**ACTION ITEM**
All records are to be restated exactly, each line as it reads.

Stored data
*** Block opens ***
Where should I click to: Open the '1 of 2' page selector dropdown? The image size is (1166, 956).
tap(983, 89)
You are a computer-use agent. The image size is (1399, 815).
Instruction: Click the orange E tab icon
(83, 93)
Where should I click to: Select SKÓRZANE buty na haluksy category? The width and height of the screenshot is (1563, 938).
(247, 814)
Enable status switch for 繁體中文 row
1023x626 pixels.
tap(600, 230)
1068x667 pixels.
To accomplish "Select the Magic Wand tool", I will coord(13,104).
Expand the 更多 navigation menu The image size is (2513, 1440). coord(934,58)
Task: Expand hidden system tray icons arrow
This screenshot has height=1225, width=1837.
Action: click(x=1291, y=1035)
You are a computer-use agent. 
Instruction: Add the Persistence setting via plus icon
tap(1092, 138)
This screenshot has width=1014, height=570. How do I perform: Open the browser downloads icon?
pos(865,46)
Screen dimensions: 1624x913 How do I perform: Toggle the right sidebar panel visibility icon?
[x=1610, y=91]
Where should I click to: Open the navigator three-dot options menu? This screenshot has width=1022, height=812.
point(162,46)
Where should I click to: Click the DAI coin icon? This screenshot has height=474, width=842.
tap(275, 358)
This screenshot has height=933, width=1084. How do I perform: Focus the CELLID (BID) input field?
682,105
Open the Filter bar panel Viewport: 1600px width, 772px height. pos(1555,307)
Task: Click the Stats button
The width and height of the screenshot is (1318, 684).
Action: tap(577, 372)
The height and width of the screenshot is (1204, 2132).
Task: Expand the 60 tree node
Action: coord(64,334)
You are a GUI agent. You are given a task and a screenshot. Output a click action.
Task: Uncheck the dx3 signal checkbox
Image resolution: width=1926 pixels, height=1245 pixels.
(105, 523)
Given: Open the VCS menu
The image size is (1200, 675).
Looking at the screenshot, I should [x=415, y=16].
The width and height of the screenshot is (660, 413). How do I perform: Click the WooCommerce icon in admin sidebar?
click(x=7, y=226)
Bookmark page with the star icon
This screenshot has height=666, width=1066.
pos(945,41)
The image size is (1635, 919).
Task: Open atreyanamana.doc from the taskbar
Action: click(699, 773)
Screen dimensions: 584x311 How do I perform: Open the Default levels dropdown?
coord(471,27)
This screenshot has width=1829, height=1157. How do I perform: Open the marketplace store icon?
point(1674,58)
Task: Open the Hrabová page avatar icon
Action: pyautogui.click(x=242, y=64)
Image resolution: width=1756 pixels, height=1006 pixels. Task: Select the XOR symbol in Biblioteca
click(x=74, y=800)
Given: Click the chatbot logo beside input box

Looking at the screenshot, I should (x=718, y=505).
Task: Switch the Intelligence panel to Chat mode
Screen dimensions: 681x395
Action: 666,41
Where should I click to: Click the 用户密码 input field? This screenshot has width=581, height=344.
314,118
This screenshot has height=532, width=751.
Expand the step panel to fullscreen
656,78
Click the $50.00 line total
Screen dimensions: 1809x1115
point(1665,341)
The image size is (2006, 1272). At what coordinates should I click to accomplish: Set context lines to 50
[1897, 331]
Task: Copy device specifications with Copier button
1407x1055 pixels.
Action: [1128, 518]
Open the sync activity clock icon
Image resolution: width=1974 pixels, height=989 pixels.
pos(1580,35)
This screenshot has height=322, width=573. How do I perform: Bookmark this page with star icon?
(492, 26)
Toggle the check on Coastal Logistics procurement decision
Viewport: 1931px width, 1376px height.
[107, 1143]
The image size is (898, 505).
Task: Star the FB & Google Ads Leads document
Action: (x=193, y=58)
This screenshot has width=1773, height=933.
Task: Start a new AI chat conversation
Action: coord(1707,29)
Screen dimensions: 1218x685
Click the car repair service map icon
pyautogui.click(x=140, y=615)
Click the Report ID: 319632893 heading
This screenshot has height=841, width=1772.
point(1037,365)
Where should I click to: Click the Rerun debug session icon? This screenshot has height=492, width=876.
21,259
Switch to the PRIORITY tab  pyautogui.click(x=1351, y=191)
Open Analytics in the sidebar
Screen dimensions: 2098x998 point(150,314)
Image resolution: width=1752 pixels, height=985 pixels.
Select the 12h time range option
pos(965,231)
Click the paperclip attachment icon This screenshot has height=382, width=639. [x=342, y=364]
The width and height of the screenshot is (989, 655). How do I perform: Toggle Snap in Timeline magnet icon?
*** Block closes ***
**SOLUTION TO THE PROBLEM**
Where should I click to: Open the '1 of 2' page selector dropdown? The image size is (1166, 956).
tap(983, 89)
You are a computer-use agent. The image size is (1399, 815).
Instruction: Click the orange E tab icon
(83, 93)
Where should I click to: Select SKÓRZANE buty na haluksy category? The width and height of the screenshot is (1563, 938).
(247, 814)
Enable status switch for 繁體中文 row
1023x626 pixels.
tap(600, 230)
1068x667 pixels.
To accomplish "Select the Magic Wand tool", I will coord(13,104).
Expand the 更多 navigation menu The image size is (2513, 1440). coord(934,58)
Task: Expand hidden system tray icons arrow
This screenshot has height=1225, width=1837.
Action: click(x=1291, y=1035)
You are a computer-use agent. 
Instruction: Add the Persistence setting via plus icon
tap(1092, 138)
This screenshot has width=1014, height=570. How do I perform: Open the browser downloads icon?
pos(865,46)
Screen dimensions: 1624x913 How do I perform: Toggle the right sidebar panel visibility icon?
[x=1610, y=91]
Where should I click to: Open the navigator three-dot options menu? This screenshot has width=1022, height=812.
point(162,46)
Where should I click to: Click the DAI coin icon? This screenshot has height=474, width=842.
tap(275, 358)
This screenshot has height=933, width=1084. How do I perform: Focus the CELLID (BID) input field?
682,105
Open the Filter bar panel Viewport: 1600px width, 772px height. pos(1555,307)
Task: Click the Stats button
The width and height of the screenshot is (1318, 684).
Action: tap(577, 372)
The height and width of the screenshot is (1204, 2132).
Task: Expand the 60 tree node
Action: coord(64,334)
You are a GUI agent. You are given a task and a screenshot. Output a click action.
Task: Uncheck the dx3 signal checkbox
Image resolution: width=1926 pixels, height=1245 pixels.
(105, 523)
Given: Open the VCS menu
The image size is (1200, 675).
Looking at the screenshot, I should [x=415, y=16].
The width and height of the screenshot is (660, 413). How do I perform: Click the WooCommerce icon in admin sidebar?
click(x=7, y=226)
Bookmark page with the star icon
This screenshot has height=666, width=1066.
pos(945,41)
The image size is (1635, 919).
Task: Open atreyanamana.doc from the taskbar
Action: click(699, 773)
Screen dimensions: 584x311 How do I perform: Open the Default levels dropdown?
coord(471,27)
This screenshot has width=1829, height=1157. How do I perform: Open the marketplace store icon?
point(1674,58)
Task: Open the Hrabová page avatar icon
Action: pyautogui.click(x=242, y=64)
Image resolution: width=1756 pixels, height=1006 pixels. Task: Select the XOR symbol in Biblioteca
click(x=74, y=800)
Given: Click the chatbot logo beside input box

Looking at the screenshot, I should (x=718, y=505).
Task: Switch the Intelligence panel to Chat mode
Screen dimensions: 681x395
Action: 666,41
Where should I click to: Click the 用户密码 input field? This screenshot has width=581, height=344.
314,118
This screenshot has height=532, width=751.
Expand the step panel to fullscreen
656,78
Click the $50.00 line total
Screen dimensions: 1809x1115
point(1665,341)
The image size is (2006, 1272). At what coordinates should I click to accomplish: Set context lines to 50
[1897, 331]
Task: Copy device specifications with Copier button
1407x1055 pixels.
Action: [1128, 518]
Open the sync activity clock icon
Image resolution: width=1974 pixels, height=989 pixels.
pos(1580,35)
This screenshot has height=322, width=573. How do I perform: Bookmark this page with star icon?
(492, 26)
Toggle the check on Coastal Logistics procurement decision
Viewport: 1931px width, 1376px height.
[107, 1143]
The image size is (898, 505).
Task: Star the FB & Google Ads Leads document
Action: (x=193, y=58)
This screenshot has width=1773, height=933.
Task: Start a new AI chat conversation
Action: coord(1707,29)
Screen dimensions: 1218x685
Click the car repair service map icon
pyautogui.click(x=140, y=615)
Click the Report ID: 319632893 heading
This screenshot has height=841, width=1772.
point(1037,365)
Where should I click to: Click the Rerun debug session icon? This screenshot has height=492, width=876.
21,259
Switch to the PRIORITY tab  pyautogui.click(x=1351, y=191)
Open Analytics in the sidebar
Screen dimensions: 2098x998 point(150,314)
Image resolution: width=1752 pixels, height=985 pixels.
Select the 12h time range option
pos(965,231)
Click the paperclip attachment icon This screenshot has height=382, width=639. [x=342, y=364]
The width and height of the screenshot is (989, 655). How do I perform: Toggle Snap in Timeline magnet icon?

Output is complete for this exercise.